Atas dasar itu, Wahyu menegaskan, zona III pada Wilayah Pengelolaan Perikanan Negara Republik Indonesia (WPPNRI) yakni 714, 715 dan 718 yang berlokasi di perairan laut Maluku, akan dikembangkan budi daya ikan, rumput laut, kepiting, kerapu, lobster dan lainnya. “Sebab, potensi perikanan tangkap di tiga WPPNRI daerah Maluku, belum dimanfaatkan secara baik. Sehingga ke depan ini akan kita kembangkan, lebih baik lagi,”tegasnya.

Dirinya pun berencana, di tahun 2022, ia akan membuat kebijakan tentang fishing industry. Akan ada tiga tipe kota yang masuk, dalam program tersebut, yakni Kota Industri, Kota Nelayan Tradisional dan Kota Hobi (Hobi Mancing dan sebagainya terkait perikanan). “Jadi menangkap nanti harus terukur. Tidak boleh sembarang menangkap ikan, yang ujungnya nanti akan terjadi Over Fishing. Bila terjadi hal seperti ini, keberlanjutan populasi perikanan kita akan hancur,”ujarnya.

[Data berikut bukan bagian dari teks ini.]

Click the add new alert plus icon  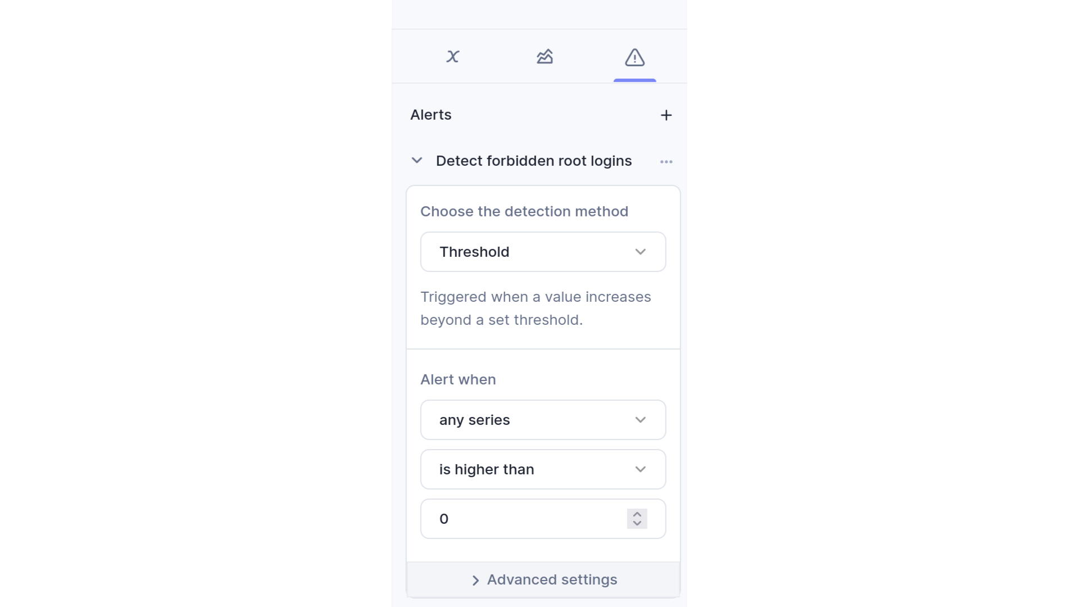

Dikatakan, agar populasi perikanan tidak hancur, perlu ada regulasi dan pelaporan kasus ilegal fishing bisa diminimalisir. Mengingat, Ilegal fishing tidak hanya terjadi di luar melainkan juga di dalam negeri. “Jadi yang kita jaga ini, adalah untuk keberlanjutan. Manfaat kedua adalah, kita akan menggeser industri perikanan yang selama ini Java Sentris menjadi industri perdagangan di masing-masing wilayah,”kata Wahyu.

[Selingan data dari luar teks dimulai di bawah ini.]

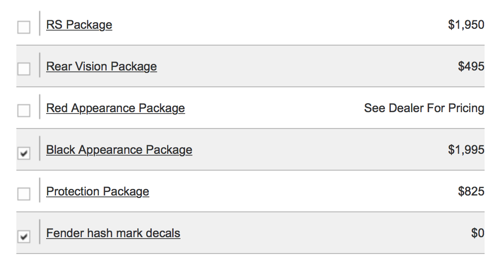Deselect the Fender hash mark decals checkbox
This screenshot has height=257, width=497.
[x=24, y=236]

Salah satu pelabuhan industri perdagangan akan dibangun di Pulau Ambon, Kota Tual dan Merauke Papua. Dengan begitu, para nelayan atau kapal perusahan yang menangkap ikan, diperairan laut zona III maupun zona lainnya, harus berlabuh di pelabuhan setempat.

“Ttiga-tiganya memenuhi syarat, tapi semua sentral. Kalau ekspor ini bisa melalui Ambon. Jadi tidak ada lagi ikan dari sini, yang dibawa ke Jawa atau tempat lain, semua akan diawasi dengan teknologi satelit. Kita akan gunakan satelit,”pungkas Wahyu.

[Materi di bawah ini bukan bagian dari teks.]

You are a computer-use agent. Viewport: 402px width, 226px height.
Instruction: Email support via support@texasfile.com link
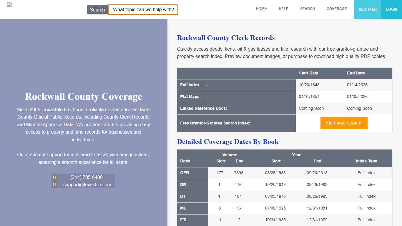pyautogui.click(x=87, y=184)
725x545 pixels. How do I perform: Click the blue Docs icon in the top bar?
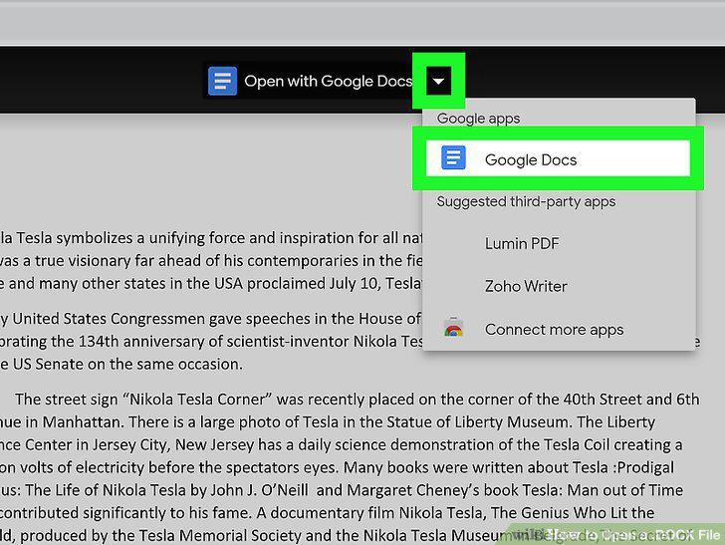222,81

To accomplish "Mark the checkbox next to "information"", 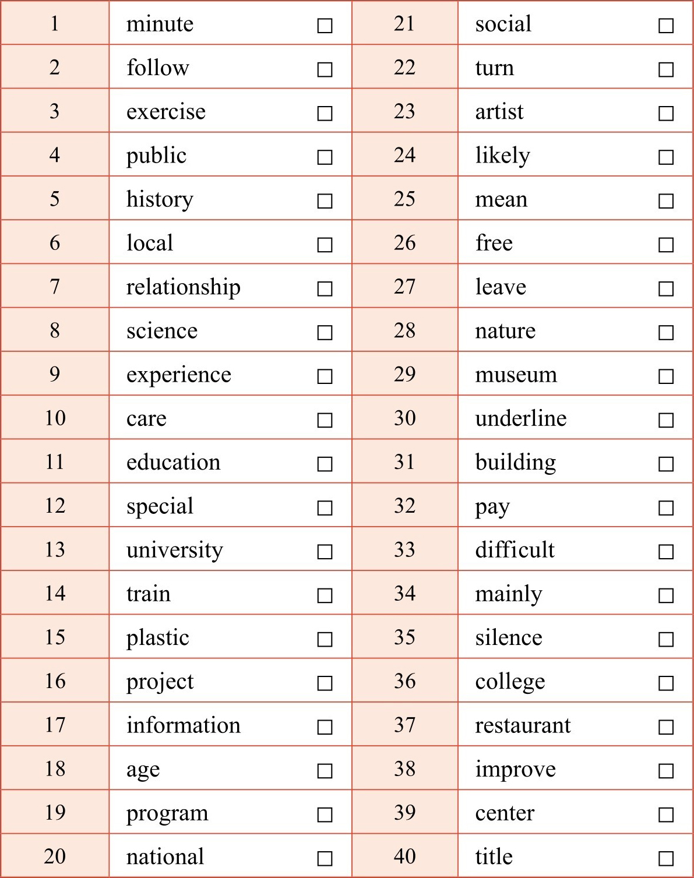I will [x=325, y=727].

Untuk menerapkan program pengawasan satelit, setiap kapal tradisional maupun industri, nantinya akan dilengkapi alat monitor. Hal ini, untuk membantu pemerintah mengetahui perkembangan penangkapan ikan. Atau, membantu Syahbandar setempat berkomunikasi dengan para nelayan maupun kapten kapal.

“Yang tidak terpasang berarti itu ilegal. Pasti ditangkap. Dan monitor itu selain bisa dilakukan pemerintah pusat, juga pak Gubernur (Pemerintah daerah). Kita akan share teknologinya. Ini supaya industri berkembang. Barangkali lima atau 10 tahun yang akan datang, Ambon menjadi Kota Satelit,” tutupnya. (KTE)

Komentar

Loading...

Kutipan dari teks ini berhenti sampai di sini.